Norfolk State may not have the same kind of NCAA tournament pedigree that Missouri carries into the field, but it also has plenty of guys who have been through the grinder. Senior forward Kyle O’Quinn averages 15.9 points and 10.4 rebounds, and at 6-foot-10 and 240 pounds, gives Missouri coach Frank Haith flashbacks of defending Kansas big man Thomas Robinson.
Chris McEachin, the Spartans’ second-leading scorer, is also a senior.
“With it being such a new experience and the first time the school is going to it — being part of that — you take that as an initiative of going in there and trying the to win the thing,” O’Quinn said. “You’re in it to win it, but it also being a first experience you’re taking everything in, being at press conferences and interviews, you have jitter bugs.”

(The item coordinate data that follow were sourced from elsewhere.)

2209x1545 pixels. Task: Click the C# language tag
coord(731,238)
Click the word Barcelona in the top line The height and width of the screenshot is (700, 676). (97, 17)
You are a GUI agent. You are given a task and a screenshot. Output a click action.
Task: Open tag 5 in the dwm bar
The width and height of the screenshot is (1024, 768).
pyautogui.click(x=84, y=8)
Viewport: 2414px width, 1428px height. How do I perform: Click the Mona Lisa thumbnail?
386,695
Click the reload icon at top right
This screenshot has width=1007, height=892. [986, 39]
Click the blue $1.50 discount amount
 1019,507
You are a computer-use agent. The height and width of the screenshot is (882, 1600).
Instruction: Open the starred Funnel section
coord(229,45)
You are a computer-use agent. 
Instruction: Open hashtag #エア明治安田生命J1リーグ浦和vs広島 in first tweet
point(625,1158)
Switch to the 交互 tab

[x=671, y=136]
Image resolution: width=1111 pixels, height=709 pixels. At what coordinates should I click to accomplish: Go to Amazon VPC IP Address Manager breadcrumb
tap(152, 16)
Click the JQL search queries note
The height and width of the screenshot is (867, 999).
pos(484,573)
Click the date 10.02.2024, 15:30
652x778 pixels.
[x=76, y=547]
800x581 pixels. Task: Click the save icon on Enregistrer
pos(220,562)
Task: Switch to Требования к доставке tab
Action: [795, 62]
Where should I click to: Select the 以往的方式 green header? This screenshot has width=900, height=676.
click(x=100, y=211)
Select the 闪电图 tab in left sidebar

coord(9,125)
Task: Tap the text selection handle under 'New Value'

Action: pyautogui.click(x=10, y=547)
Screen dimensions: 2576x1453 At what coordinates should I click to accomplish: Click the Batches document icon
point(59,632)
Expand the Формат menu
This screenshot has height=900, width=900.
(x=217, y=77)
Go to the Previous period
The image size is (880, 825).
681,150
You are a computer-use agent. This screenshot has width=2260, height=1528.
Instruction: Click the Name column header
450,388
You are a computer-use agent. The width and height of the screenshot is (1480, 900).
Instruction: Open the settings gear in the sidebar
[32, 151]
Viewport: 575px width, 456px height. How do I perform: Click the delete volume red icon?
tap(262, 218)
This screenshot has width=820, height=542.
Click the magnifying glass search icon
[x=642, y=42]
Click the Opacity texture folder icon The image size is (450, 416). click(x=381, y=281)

He expects those to go away as the tipoff nears. After all, Norfolk State hung tough in a two-point loss to Marquette earlier this season, and beat another NCAA Tournament team in LIU-Brooklyn. The Spartans even went on the road in the ACC and played Virginia Tech hard into the second half, falling 73-60.
“We’re trying to stay focused, trying to keep a normal routine, as normal as possible,” Evans said. “All the media attention and everything is great, but we have a job to do.”
It’s a big job, too, against one of the nation’s hottest teams.
“This is a senior-laden team and they have been focused all year, stayed in the process, and with that said, I feel good about us being focused,” Haith said. “We’ve had opportunities to lose that throughout the year, but this team has been determined and resilient. I anticipate us having great focus (this) afternoon.”